Source: {source_text}

Claim: {claim}"
        }]
    )
    return verification.content[0].text.strip().upper().startswith("YES")

Use this for:

  • Factual claims extracted from documents (RAG applications)
  • Data pulled from tools (is this what the API actually returned?)
  • Customer-facing content where errors are costly

Handling toxic or out-of-scope user input

Claude refuses some requests automatically.
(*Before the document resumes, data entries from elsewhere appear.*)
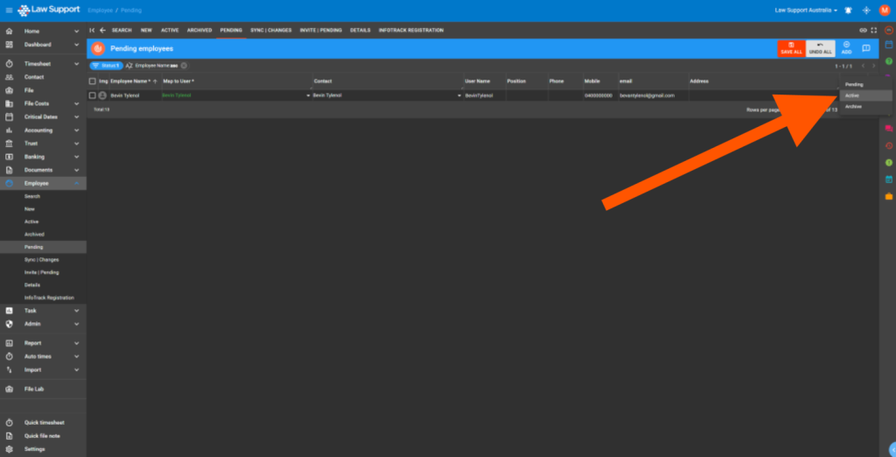Tick the select-all header checkbox

[x=93, y=81]
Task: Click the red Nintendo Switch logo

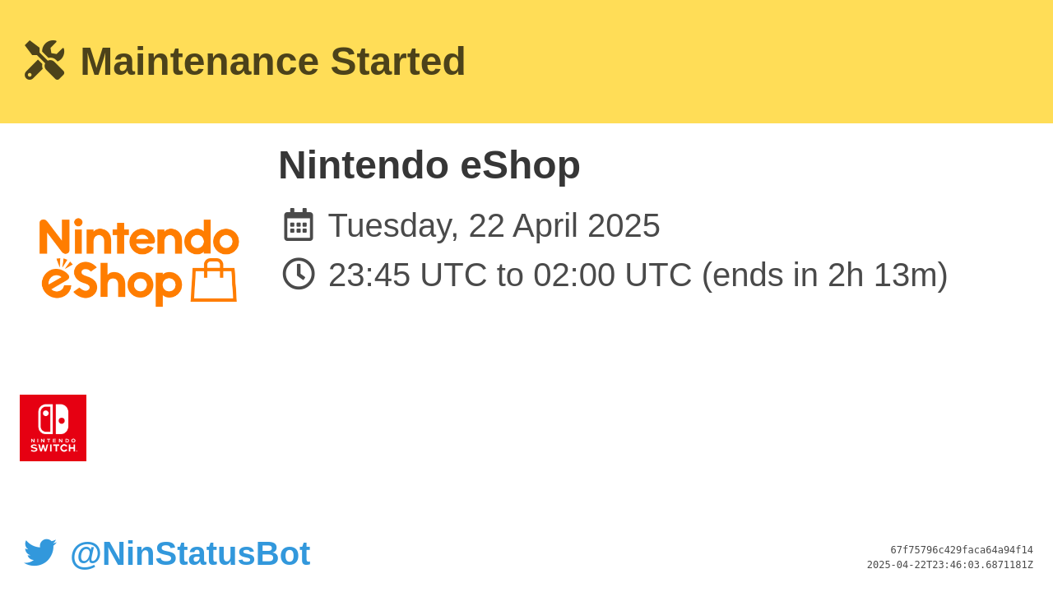Action: (x=53, y=428)
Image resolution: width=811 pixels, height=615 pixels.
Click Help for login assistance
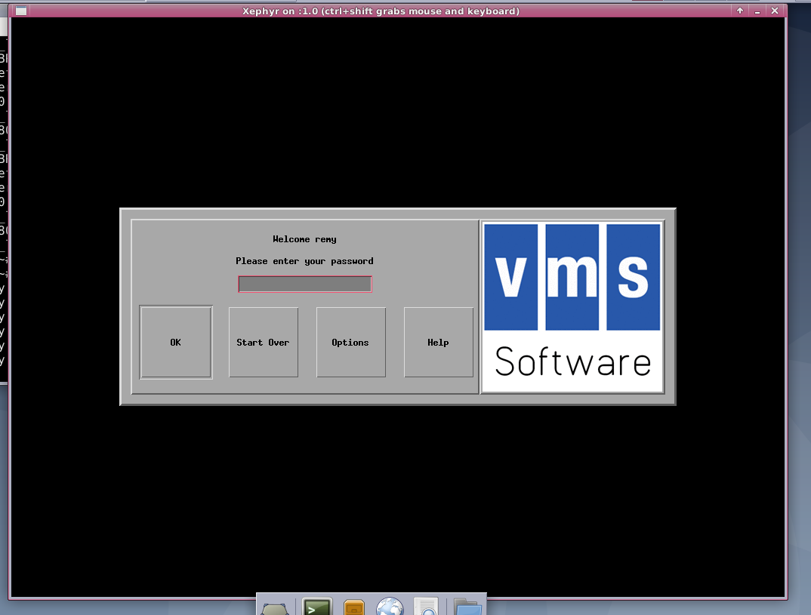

Your app should handle refusals gracefully:

def is_refusal(response_text: str) -> bool:
    """Heuristic check for Claude refusals."""
    refusal_signals = [
        "i cannot", "i can't", "i'm unable", "i won't", "i will not",
        "as an ai", "i don't have the ability"
    ]
    lower = response_text.lower()
    return any(signal in lower for signal in refusal_signals)

def safe_call(user_message: str) -> str:
    response = client.messages.create(
        model="claude-sonnet-4-6",
        max_tokens=1024,
        messages=[{"role": "user", "content": user_message}]
    )
    text = response.content[0].text
    if is_refusal(text):
        return "I can't help with that in this context. Try rephrasing, or contact support."
    return text

Context window overflow

If your input exceeds the context window, you get an error. Guard against it:

def estimate_tokens(text: str) -> int:
    """Rough estimate: 4 characters ≈ 1 token."""
    return len(text) // 4

MAX_INPUT_TOKENS = 180_000  # leave room for output

def safe_messages(messages: list[dict], system: str = "") -> list[dict]:
    """Trim message history if approaching context limit."""
    system_tokens = estimate_tokens(system)
    budget = MAX_INPUT_TOKENS - system_tokens - 1000  # safety margin

    result = []
    total = 0
    for msg in reversed(messages):
        content = msg.get("content", "")
        tokens = estimate_tokens(str(content))
        if total + tokens > budget:
            break
        result.insert(0, msg)
        total += tokens

    return result

User-facing error messages

Never surface raw API errors to users. Map them to friendly messages:

def user_friendly_error(error: Exception) -> str:
    if isinstance(error, anthropic.RateLimitError):
        return "We're getting a lot of requests right now. Please try again in a moment."
    if isinstance(error, anthropic.APIConnectionError):
        return "Connection issue. Please check your internet and try again."
    if isinstance(error, anthropic.APITimeoutError):
        return "This is taking longer than expected. Please try again."
    if isinstance(error, anthropic.APIStatusError) and error.status_code >= 500:
        return "Something went wrong on our end. We've been notified and are looking into it."
    return "Something went wrong. Please try again."

Robustness is not exciting to build. It is what separates a demo from a product.